Léopold PAQUET

Léopold PAQUET est né le 5 décembre 1886 à Reims, au domicile de ses parents situé Boulevard Saint-Marceaux, fils légitime de Joseph PAQUET et Marie Julia LEFEVRE, Léopold est l’aîné de 4 enfants : Edmond, né à Reims en 1888, Charles, né à Reims en 1895 et Camille, né à Reims en 1898.

Il épouse Marie-Hélène ARNOULD le 20 juin 1914, quelques mois avant la Mobilisation Générale et son départ pour la Grande Guerre, Pour la petite histoire, j’ai très bien connu André, le fils de Léopold et Marie-Hélène qui était le cousin germain de mon arrière-grand-père.

Liste des domiciles de Léoplod PAQUET
Date Adresse
13 juin 1910 Frouard
(Meurthe-et-Moselle)
2 avril 1911 15 Grand-Rue
Bétheniville
(Marne)
17 novembre 1912 2 rue de Mars
Mezières
(Ardennes)
12 février 1914 296 rue de Belleville
Paris
30 juin 1914 15 bis rue de Paris
Pré-Saint-Gervais
(Seine)
1953 Bétheniville
(Marne)
Vue générale de Pré-Saint-Gervais sur une carte postale ancienne
Vue générale de Pré-Saint-Gervais
(Source: Delcampe)

Un coup d’oeil sur la fiche matricule de Léopold, qui porte le n°1864 du bureau de Reims pour la classe 1906, nous permet d’en apprendre un peu plus sur lui, outre les informations un peu plus intimes comme sa taille (1m56), la couleur de ses yeux (noirs) ou encore la forme de son visage, on lui découvre par exemple un niveau d’instruction de 3, ce qui signifie qu’il possède une instruction primaire. Globalement, les degrés d’instructions étaient répartis en 6 catégories qui permettaient d’évaluer le degré d’instruction du jeune qui se présentait devant le conseil de révision.
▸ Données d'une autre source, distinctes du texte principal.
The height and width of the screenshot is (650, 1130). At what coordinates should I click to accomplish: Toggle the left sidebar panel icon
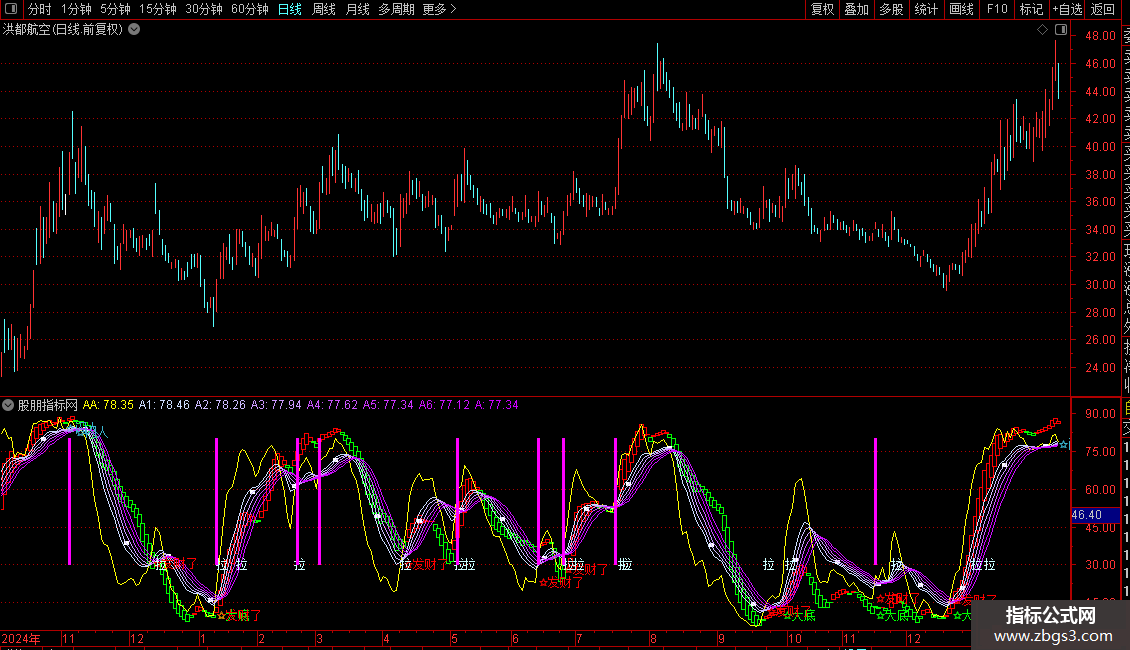pos(9,9)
Les degrés d'instruction pour le recrutement des soldats
Les degrés d'instruction
(d'après Recrutement de l'Armée, BNF/Gallica)

Léopold fait parti des millions d’hommes mobilisés par le décret du 1er août 1914. Soldat de 2 classe, il rejoint le 106e Régiment d'Infanterie où il arrive dès le lendemain. Il passe au 19e Bataillon de Chasseurs à Pied le 20 mars 1916, quelques jours après que celui ci soit arrivé à Suippes (Marne), par une froide journée de neige, dans l’attente de renforts.

Il est blessé à Bouchavesnes (Somme) le 7 octobre 1916, lors de l’attaque en direction de la « Tranchée de Fulda – Tête de Malassise ». Sa fiche matricule précise qu’il a des plaies au bras gauche et à la cuisse gauche dues à un éclats d’obus. Quelques jours plus tôt le bataillon avait été passé en revue par le président Poincaré, accompagné des généraux Joffre et Rocques.

Emplacement des tranchées dans la région de Bouchavesnes pendant la Grande Guerre
Les tranchées à Bouchavesnes

24 août 1917

Il est proposé pour la réforme n°1 avec gratification renouvelable de 2e catégorie par la commission de Troyes du 24 août 1917 pour paralysie radiale du bras gauche.

18 juin 1920

Il est proposé pour pension temporaire de 80 % sur décision de la commission de réforme de chalon du 18 juin 120 : « infirmités multiples, paralysie radiale droite, limitation des mouvements de l’épaule gauche. »

29 juillet 1921

Réformé proposé pour pension permanente de 75 %: « infirmités multiples, paralysie radiale droite, vaste cicatrice de la paroi antérieure de l’aisselle »

21 octobre 1922

Pension de 18000 concédée par arrêté en date du 21 octobre 1922 avec jouissance du 24 août 1921.